TASK OBJECTIVE —
Word for word, retype the entire listing.

___ PROVIDED MATERIAL ___

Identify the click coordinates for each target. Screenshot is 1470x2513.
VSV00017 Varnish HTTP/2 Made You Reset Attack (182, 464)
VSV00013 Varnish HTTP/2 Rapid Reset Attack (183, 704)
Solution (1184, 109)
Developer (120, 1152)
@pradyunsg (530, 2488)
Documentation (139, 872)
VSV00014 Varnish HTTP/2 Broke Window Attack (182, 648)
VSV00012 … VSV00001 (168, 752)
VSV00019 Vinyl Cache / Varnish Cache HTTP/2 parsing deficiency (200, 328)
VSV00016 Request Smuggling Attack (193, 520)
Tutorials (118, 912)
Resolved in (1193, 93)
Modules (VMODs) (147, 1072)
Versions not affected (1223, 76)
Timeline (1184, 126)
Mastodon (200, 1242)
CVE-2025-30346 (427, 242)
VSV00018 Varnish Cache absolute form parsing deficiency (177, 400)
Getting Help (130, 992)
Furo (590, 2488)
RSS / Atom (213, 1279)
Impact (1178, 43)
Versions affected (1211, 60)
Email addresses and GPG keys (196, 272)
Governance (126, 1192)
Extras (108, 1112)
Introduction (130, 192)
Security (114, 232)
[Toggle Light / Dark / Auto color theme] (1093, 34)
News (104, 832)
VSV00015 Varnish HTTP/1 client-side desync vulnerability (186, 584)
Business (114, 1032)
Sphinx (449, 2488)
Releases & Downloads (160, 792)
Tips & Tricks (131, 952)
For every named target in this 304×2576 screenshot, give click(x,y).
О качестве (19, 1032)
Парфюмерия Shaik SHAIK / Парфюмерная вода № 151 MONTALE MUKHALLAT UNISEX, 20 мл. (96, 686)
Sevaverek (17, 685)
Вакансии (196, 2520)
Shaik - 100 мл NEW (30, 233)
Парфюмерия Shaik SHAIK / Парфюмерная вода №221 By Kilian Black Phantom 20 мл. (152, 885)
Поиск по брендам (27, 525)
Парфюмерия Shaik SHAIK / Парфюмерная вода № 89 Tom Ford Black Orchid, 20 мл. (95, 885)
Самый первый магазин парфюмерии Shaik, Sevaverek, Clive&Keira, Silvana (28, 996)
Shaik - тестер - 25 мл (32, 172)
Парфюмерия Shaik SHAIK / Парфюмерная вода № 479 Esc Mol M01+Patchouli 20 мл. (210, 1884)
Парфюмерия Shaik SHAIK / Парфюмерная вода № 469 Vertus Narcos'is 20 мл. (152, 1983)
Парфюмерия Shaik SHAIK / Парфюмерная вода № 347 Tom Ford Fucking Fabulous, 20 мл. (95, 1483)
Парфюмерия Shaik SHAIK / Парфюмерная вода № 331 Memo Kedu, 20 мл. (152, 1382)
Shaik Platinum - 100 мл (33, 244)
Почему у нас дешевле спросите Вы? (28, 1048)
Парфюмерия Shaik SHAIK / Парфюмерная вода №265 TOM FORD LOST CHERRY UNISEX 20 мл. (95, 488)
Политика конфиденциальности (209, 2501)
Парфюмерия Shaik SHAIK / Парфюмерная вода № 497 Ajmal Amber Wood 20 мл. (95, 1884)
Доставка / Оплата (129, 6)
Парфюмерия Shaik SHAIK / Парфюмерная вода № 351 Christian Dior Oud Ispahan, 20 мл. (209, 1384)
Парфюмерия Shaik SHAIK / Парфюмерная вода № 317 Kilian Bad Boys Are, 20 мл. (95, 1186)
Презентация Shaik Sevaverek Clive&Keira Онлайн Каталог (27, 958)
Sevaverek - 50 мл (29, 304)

___

SOLUTION FOR THIS EXERCISE —
Identify the click coordinates for each target. Screenshot is 1470x2513.
VSV00017 Varnish HTTP/2 Made You Reset Attack (182, 464)
VSV00013 Varnish HTTP/2 Rapid Reset Attack (183, 704)
Solution (1184, 109)
Developer (120, 1152)
@pradyunsg (530, 2488)
Documentation (139, 872)
VSV00014 Varnish HTTP/2 Broke Window Attack (182, 648)
VSV00012 … VSV00001 (168, 752)
VSV00019 Vinyl Cache / Varnish Cache HTTP/2 parsing deficiency (200, 328)
VSV00016 Request Smuggling Attack (193, 520)
Tutorials (118, 912)
Resolved in (1193, 93)
Modules (VMODs) (147, 1072)
Versions not affected (1223, 76)
Timeline (1184, 126)
Mastodon (200, 1242)
CVE-2025-30346 (427, 242)
VSV00018 Varnish Cache absolute form parsing deficiency (177, 400)
Getting Help (130, 992)
Furo (590, 2488)
RSS / Atom (213, 1279)
Impact (1178, 43)
Versions affected (1211, 60)
Email addresses and GPG keys (196, 272)
Governance (126, 1192)
Extras (108, 1112)
Introduction (130, 192)
Security (114, 232)
[Toggle Light / Dark / Auto color theme] (1093, 34)
News (104, 832)
VSV00015 Varnish HTTP/1 client-side desync vulnerability (186, 584)
Business (114, 1032)
Sphinx (449, 2488)
Releases & Downloads (160, 792)
Tips & Tricks (131, 952)
For every named target in this 304×2576 screenshot, give click(x,y).
О качестве (19, 1032)
Парфюмерия Shaik SHAIK / Парфюмерная вода № 151 MONTALE MUKHALLAT UNISEX, 20 мл. (96, 686)
Sevaverek (17, 685)
Вакансии (196, 2520)
Shaik - 100 мл NEW (30, 233)
Парфюмерия Shaik SHAIK / Парфюмерная вода №221 By Kilian Black Phantom 20 мл. (152, 885)
Поиск по брендам (27, 525)
Парфюмерия Shaik SHAIK / Парфюмерная вода № 89 Tom Ford Black Orchid, 20 мл. (95, 885)
Самый первый магазин парфюмерии Shaik, Sevaverek, Clive&Keira, Silvana (28, 996)
Shaik - тестер - 25 мл (32, 172)
Парфюмерия Shaik SHAIK / Парфюмерная вода № 479 Esc Mol M01+Patchouli 20 мл. (210, 1884)
Парфюмерия Shaik SHAIK / Парфюмерная вода № 469 Vertus Narcos'is 20 мл. (152, 1983)
Парфюмерия Shaik SHAIK / Парфюмерная вода № 347 Tom Ford Fucking Fabulous, 20 мл. (95, 1483)
Парфюмерия Shaik SHAIK / Парфюмерная вода № 331 Memo Kedu, 20 мл. (152, 1382)
Shaik Platinum - 100 мл (33, 244)
Почему у нас дешевле спросите Вы? (28, 1048)
Парфюмерия Shaik SHAIK / Парфюмерная вода №265 TOM FORD LOST CHERRY UNISEX 20 мл. (95, 488)
Политика конфиденциальности (209, 2501)
Парфюмерия Shaik SHAIK / Парфюмерная вода № 497 Ajmal Amber Wood 20 мл. (95, 1884)
Доставка / Оплата (129, 6)
Парфюмерия Shaik SHAIK / Парфюмерная вода № 351 Christian Dior Oud Ispahan, 20 мл. (209, 1384)
Парфюмерия Shaik SHAIK / Парфюмерная вода № 317 Kilian Bad Boys Are, 20 мл. (95, 1186)
Презентация Shaik Sevaverek Clive&Keira Онлайн Каталог (27, 958)
Sevaverek - 50 мл (29, 304)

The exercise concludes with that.